For landlords, the company let offers significant advantages: a commercially sophisticated counterparty who typically pays rent reliably; flexibility in setting the terms of the tenancy agreement without the constraints of residential tenancy law; and no exposure to the Renters' Rights Act 2025 restrictions on possession. However, these advantages come with specific risks — particularly insolvency risk and the absence of statutory safeguards — that must be managed through a well-drafted corporate tenancy agreement.

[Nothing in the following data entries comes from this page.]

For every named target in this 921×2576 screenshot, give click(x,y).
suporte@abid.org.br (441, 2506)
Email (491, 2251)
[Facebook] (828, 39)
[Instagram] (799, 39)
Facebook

What is a company let and why the Housing Act 1988 does not apply
The Housing Act 1988 is the statute that creates assured tenancies and assured shorthold tenancies (ASTs). It applies only where several conditions are met — and the tenant being an individual is one of the most fundamental:
- Housing Act 1988 s.1(1) — individual tenant requirement: An assured tenancy exists only where the tenant is an individual (or the tenants are all individuals) and the dwelling-house is let as their only or principal home. A company, LLP, charity, NHS trust, or local authority cannot occupy a property as its only or principal home — so any tenancy to a company is incapable of being an assured tenancy
- Consequence — no statutory framework: Because the tenancy is not an assured tenancy, none of the following apply: Section 21 no-fault eviction (which in any event was abolished by the Renters' Rights Act 2025 from 1 May 2026); Section 8 mandatory and discretionary possession grounds; the Renters' Rights Act 2025 conversion to periodic tenancies; the Tenant Fees Act 2019 prohibition on fees; the Tenancy Deposit Protection scheme (which applies only to ASTs)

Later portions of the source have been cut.